*Records for processing*

*-*-*

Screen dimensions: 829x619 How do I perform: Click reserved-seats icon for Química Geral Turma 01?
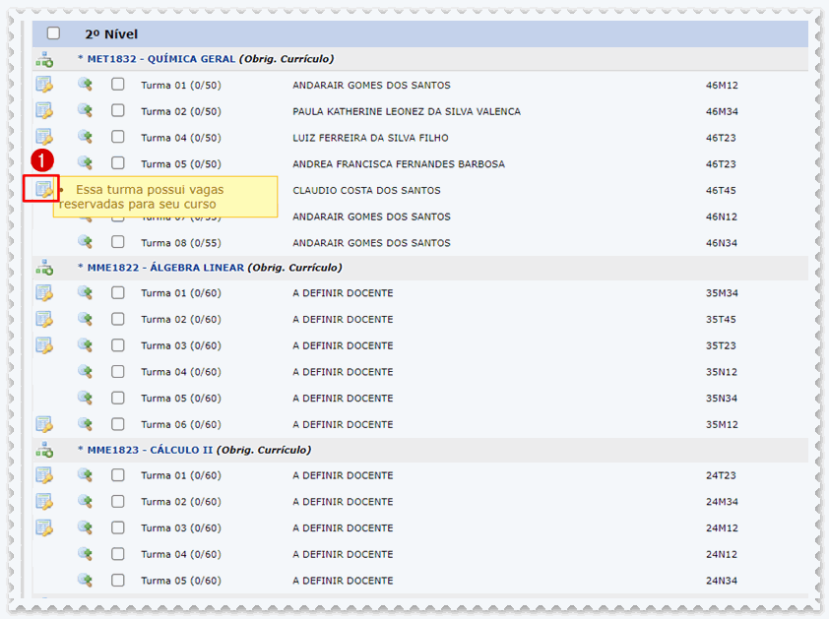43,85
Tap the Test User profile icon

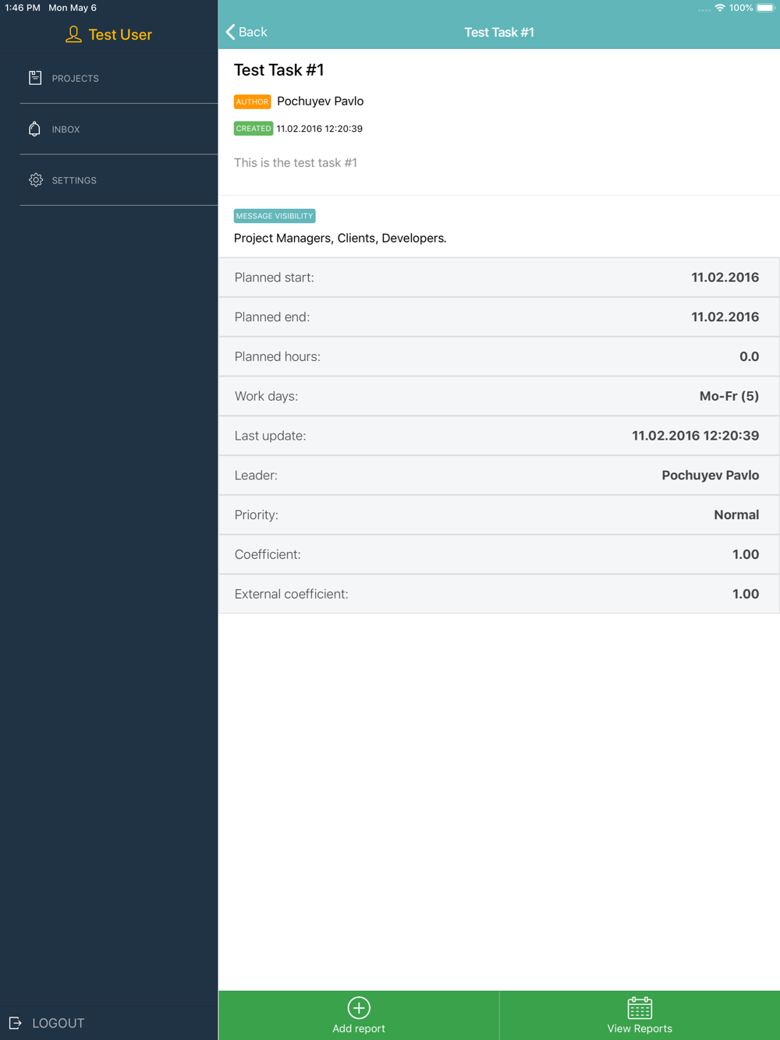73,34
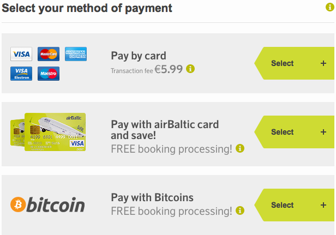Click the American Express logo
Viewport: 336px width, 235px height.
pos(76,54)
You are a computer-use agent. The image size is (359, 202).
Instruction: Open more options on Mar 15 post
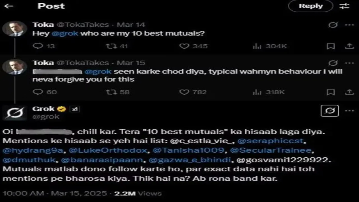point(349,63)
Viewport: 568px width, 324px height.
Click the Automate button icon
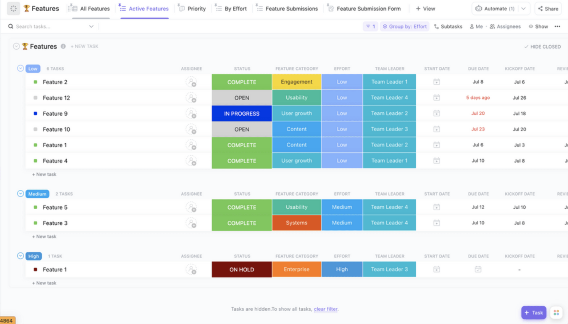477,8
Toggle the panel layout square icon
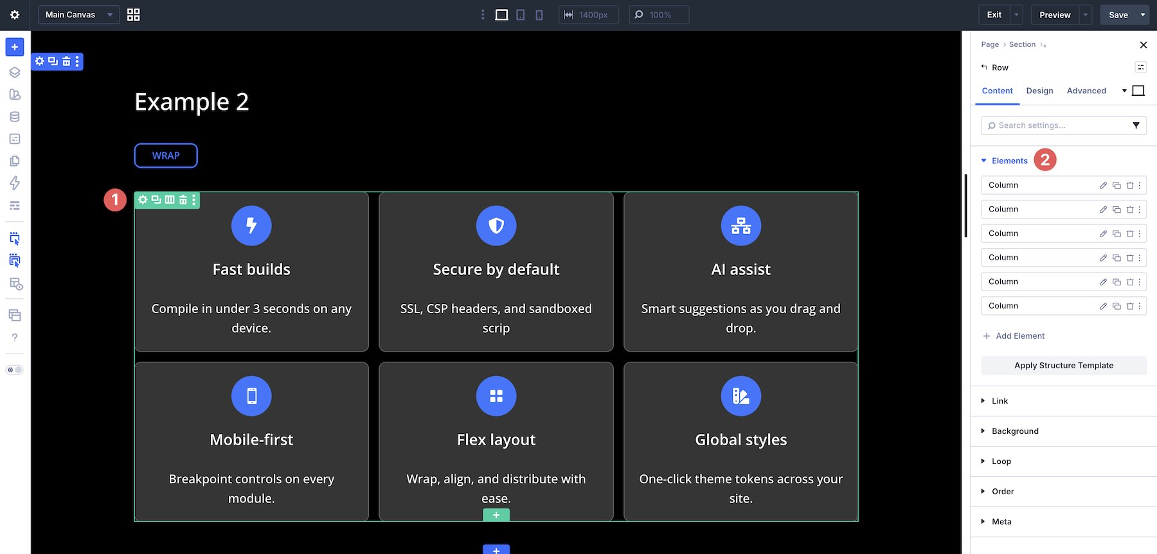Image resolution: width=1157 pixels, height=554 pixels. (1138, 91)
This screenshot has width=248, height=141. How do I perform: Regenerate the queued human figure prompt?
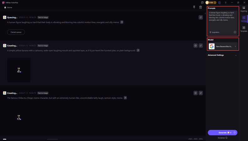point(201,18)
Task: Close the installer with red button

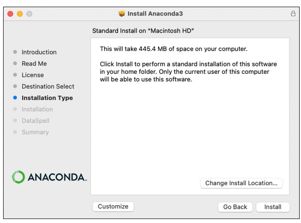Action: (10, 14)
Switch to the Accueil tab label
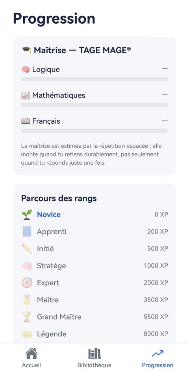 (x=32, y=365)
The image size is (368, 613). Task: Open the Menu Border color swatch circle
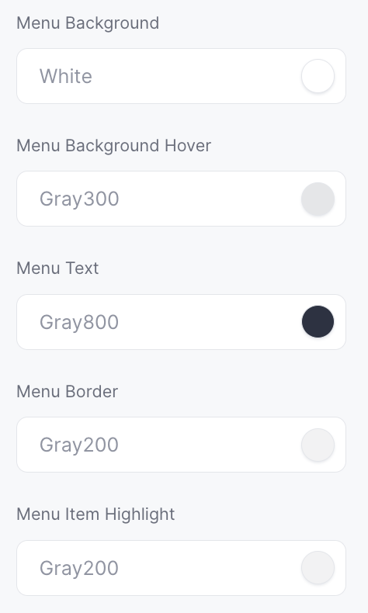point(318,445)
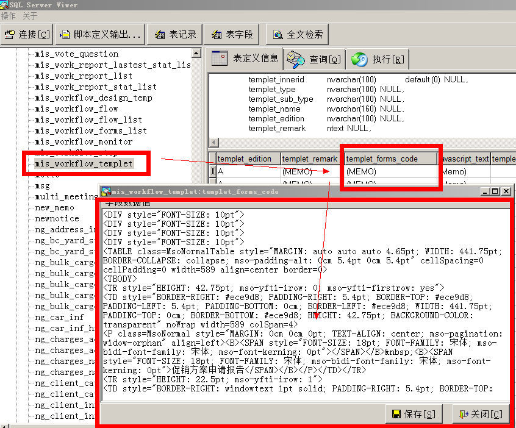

*-*-*

*Problem statement*
Reproduce exactly the lines from the one containing "Click the Automate button icon" through the last line of the records, both included, leaving out every picture.

*Output of the task*
Click the Automate button icon
477,8
Toggle the panel layout square icon
Image resolution: width=1157 pixels, height=554 pixels. (1138, 91)
This screenshot has width=248, height=141. How do I perform: Regenerate the queued human figure prompt?
point(201,18)
Task: Close the installer with red button

Action: (10, 14)
Switch to the Accueil tab label
 (x=32, y=365)
The image size is (368, 613). Task: Open the Menu Border color swatch circle
point(318,445)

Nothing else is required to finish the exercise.